### WORK INSTRUCTION:
Look through the records below for the line holding "Task: Click status". Write it out exactly, with each following line through the line holding "You are a computer-use agent. Image".

### INPUT DATA:
+===+

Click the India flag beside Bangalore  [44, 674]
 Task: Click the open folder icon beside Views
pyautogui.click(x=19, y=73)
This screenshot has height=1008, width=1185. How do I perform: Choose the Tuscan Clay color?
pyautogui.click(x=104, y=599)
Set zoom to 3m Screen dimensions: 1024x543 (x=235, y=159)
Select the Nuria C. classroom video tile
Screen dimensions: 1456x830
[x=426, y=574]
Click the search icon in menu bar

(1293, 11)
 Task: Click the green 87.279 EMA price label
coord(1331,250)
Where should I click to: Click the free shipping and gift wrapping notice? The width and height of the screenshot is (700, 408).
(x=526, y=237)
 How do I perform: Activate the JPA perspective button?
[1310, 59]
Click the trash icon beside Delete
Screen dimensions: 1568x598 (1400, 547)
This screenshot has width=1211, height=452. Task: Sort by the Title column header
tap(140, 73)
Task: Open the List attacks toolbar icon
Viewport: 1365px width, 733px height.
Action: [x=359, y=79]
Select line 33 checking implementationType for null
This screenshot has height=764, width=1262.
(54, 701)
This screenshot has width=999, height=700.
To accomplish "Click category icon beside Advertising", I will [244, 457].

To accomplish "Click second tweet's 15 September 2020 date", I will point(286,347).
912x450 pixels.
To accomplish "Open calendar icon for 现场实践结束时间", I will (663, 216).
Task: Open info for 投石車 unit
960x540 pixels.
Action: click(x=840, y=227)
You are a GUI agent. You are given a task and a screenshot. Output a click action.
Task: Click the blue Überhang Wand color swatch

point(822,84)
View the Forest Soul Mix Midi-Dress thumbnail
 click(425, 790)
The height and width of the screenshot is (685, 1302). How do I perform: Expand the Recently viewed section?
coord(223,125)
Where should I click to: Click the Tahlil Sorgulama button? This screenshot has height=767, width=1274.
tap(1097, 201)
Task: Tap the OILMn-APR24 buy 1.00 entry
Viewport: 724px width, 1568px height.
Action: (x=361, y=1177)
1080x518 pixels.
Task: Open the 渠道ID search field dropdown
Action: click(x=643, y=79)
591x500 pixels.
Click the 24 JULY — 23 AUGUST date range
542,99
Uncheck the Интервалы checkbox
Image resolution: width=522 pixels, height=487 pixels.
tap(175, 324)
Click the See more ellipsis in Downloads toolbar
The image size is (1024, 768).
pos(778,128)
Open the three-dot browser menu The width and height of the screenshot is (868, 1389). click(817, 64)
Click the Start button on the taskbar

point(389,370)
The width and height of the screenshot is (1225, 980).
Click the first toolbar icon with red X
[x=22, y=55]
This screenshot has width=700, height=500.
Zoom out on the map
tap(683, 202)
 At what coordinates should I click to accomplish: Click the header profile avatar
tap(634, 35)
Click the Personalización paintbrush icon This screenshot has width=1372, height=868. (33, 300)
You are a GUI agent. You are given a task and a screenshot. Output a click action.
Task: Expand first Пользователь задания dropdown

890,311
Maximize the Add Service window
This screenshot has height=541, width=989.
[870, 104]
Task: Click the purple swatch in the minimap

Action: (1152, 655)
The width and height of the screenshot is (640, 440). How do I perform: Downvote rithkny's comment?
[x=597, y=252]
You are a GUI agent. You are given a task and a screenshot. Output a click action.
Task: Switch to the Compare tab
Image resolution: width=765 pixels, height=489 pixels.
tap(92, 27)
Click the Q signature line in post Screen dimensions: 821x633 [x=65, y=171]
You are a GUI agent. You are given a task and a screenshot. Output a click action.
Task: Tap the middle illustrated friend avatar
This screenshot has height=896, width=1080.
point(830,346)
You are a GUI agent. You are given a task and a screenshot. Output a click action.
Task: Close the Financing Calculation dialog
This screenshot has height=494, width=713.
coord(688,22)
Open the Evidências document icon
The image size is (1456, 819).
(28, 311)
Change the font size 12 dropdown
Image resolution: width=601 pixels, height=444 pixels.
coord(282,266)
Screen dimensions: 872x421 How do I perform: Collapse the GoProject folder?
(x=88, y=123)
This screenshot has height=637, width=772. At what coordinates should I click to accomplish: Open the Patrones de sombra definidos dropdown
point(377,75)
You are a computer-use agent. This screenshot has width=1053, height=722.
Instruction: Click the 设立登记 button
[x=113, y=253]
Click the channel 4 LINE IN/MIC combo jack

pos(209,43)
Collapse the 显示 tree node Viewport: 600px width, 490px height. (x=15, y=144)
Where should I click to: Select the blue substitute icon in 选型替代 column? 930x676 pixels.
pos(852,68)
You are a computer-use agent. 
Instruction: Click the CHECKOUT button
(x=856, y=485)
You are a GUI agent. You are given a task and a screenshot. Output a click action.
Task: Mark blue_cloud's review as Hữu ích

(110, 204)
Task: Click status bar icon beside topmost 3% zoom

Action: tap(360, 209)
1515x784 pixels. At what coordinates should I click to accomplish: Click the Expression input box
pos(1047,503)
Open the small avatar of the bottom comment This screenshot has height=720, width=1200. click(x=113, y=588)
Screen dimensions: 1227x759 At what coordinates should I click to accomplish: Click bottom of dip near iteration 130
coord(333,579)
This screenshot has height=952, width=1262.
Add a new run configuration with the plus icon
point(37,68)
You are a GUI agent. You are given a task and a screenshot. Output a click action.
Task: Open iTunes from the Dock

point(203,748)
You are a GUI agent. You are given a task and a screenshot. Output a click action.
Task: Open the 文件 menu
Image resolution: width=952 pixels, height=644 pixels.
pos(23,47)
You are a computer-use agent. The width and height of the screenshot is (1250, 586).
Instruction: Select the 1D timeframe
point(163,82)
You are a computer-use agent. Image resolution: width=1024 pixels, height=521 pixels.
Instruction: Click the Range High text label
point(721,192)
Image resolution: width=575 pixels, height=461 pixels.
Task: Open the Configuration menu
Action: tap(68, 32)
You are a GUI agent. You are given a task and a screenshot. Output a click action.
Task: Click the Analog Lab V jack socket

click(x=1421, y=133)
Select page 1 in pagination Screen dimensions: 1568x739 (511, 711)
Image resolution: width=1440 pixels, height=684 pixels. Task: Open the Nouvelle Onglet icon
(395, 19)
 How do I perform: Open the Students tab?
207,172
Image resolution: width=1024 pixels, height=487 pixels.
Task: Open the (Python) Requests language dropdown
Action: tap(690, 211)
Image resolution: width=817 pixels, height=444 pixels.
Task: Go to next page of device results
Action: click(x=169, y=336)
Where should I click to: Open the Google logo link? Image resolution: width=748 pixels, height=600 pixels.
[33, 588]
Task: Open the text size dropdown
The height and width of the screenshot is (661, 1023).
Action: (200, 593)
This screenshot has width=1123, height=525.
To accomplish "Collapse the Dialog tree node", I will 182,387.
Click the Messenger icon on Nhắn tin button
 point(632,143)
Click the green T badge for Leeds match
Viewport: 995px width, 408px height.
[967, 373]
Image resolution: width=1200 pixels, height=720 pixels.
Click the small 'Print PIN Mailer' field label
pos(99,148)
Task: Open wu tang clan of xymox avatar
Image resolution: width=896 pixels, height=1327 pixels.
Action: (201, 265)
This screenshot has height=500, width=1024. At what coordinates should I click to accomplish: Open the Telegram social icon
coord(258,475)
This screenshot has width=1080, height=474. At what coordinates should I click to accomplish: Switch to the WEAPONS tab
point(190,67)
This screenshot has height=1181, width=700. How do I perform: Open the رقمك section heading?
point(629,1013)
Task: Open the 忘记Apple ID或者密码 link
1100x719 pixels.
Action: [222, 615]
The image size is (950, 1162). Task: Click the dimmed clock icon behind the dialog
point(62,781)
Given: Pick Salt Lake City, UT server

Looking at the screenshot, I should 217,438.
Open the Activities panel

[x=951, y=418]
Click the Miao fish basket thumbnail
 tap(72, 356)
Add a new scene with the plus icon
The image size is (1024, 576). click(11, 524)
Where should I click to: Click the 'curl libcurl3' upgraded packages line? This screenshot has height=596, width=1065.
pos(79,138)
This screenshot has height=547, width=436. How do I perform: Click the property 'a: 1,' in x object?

+===+

### RESULT:
Task: Click status bar icon beside topmost 3% zoom

Action: tap(360, 209)
1515x784 pixels. At what coordinates should I click to accomplish: Click the Expression input box
pos(1047,503)
Open the small avatar of the bottom comment This screenshot has height=720, width=1200. click(x=113, y=588)
Screen dimensions: 1227x759 At what coordinates should I click to accomplish: Click bottom of dip near iteration 130
coord(333,579)
This screenshot has height=952, width=1262.
Add a new run configuration with the plus icon
point(37,68)
You are a GUI agent. You are given a task and a screenshot. Output a click action.
Task: Open iTunes from the Dock

point(203,748)
You are a GUI agent. You are given a task and a screenshot. Output a click action.
Task: Open the 文件 menu
Image resolution: width=952 pixels, height=644 pixels.
pos(23,47)
You are a computer-use agent. The width and height of the screenshot is (1250, 586).
Instruction: Select the 1D timeframe
point(163,82)
You are a computer-use agent. Image resolution: width=1024 pixels, height=521 pixels.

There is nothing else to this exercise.